Entre los fallos de comisión, Acemoglu, señala la desmedida influencia de las corporaciones y la banca en las decisiones políticas y las ayudas multimillonarias para salvar a la banca, mientras que ni se planteó ayudar a los millones de hogares que sufrían desempleo o desahucios, ni abordar los graves problemas de abandono y delincuencia de barrios enteros.
En Europa, el éxito electoral de los populistas y la extrema derecha también es fruto del impacto nefasto para un porcentaje creciente de la población de la política neoliberal de la globalización desregulada, combinada con la liberalización financiera, las privatizaciones, el recorte de los gastos sociales y la rebaja de impuestos para las empresas y las personas con mayores ingresos. Mientras se disparaba la desigualdad y la globalización conducía a millones de trabajadores a perder su empleo y su poder adquisitivo, los gobiernos han debilitado cada vez más los sistemas de redistribución y de seguridad social, lamenta Paul De Grauwe, de la London School of Economics.
Esto se ha visto agravado por el entramado institucional de normas económicas impuestas por Berlín y la Comisión Europea en la UE, que privan a los ciudadanos de voto en la política económica. Las decisiones económicas han sido transferidas a unas instituciones supranacionales tecnocráticas en Bruselas, destaca el sociólogo económico Wolfgang Streeck.
La situación se agravó con la errónea política de austeridad tras la crisis financiera, indica Simon Wren-Lewis de la Universidad de Oxford. Esta crisis y sus secuelas han sido redefinidas interesadamente por los dirigentes europeos conservadores como una crisis del déficit público y de la insostenibilidad del estado de bienestar, denuncia el canciller de Austria, Christian Kern.
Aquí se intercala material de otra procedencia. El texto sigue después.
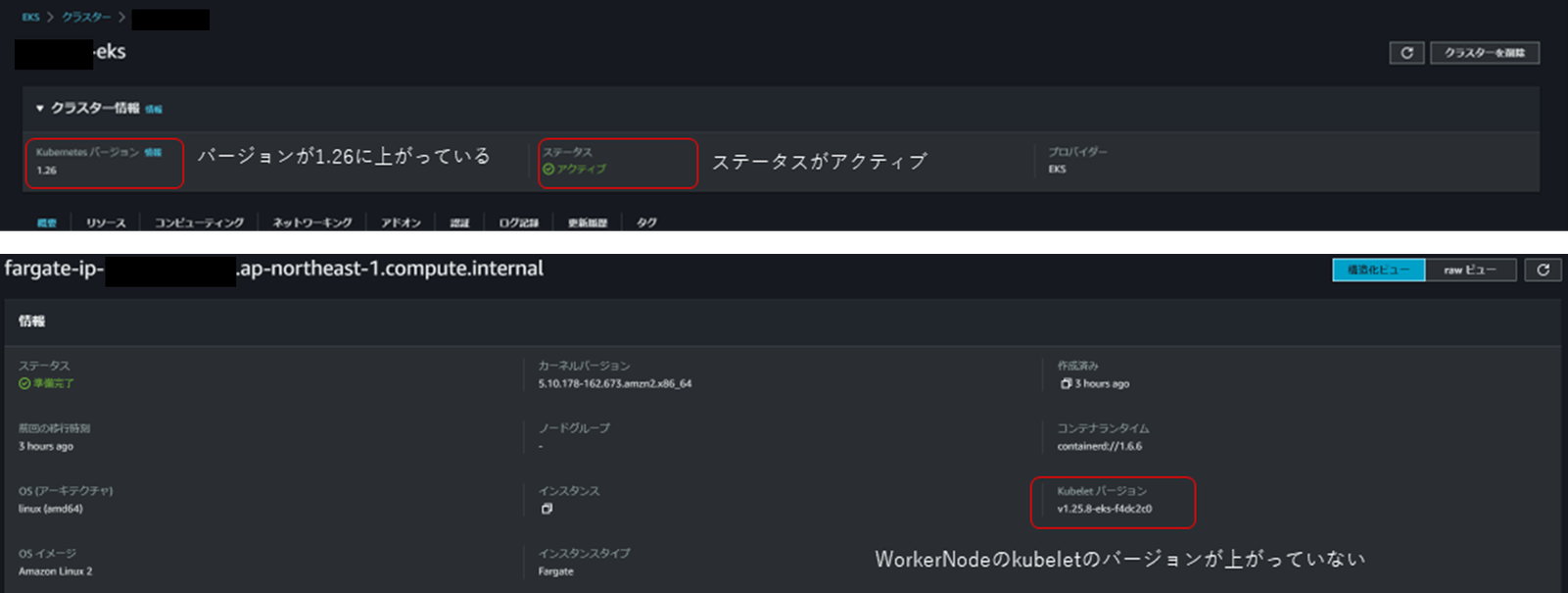
Task: Copy the instance ID using copy icon
Action: click(546, 509)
Esto se ha traducido en la imposición de nuevos recortes del gasto y de los derechos laborales y sociales.
El abrazo de la política económicas neoliberal por parte de los socialdemócratas y el veto de Bruselas a políticas alternativas nacionales han impulsado el aumento de la abstención y la fuga de votos hacia los populistas y ultras (si no hay alternativas a la izquierda), que captan el descontento gracias a su discurso euroescéptico, ‘antiestablisment’ y a favor de recuperar el control nacional sobre las decisiones.
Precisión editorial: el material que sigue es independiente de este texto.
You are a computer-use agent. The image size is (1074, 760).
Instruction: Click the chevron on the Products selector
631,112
La precariedad, la incertidumbre sobre el futuro y la competencia con el inmigrante por unos servicios públicos y sociales cada vez más escasos, favorece el repliegue identitario y que cuajen los discursos antiinmigrantes. Pero no hay que olvidar que el apoyo popular a los gobiernos autoritarios de Polonia y Hungría se cimenta en su política de gasto social y los impuestos a la banca y a las multinacionales.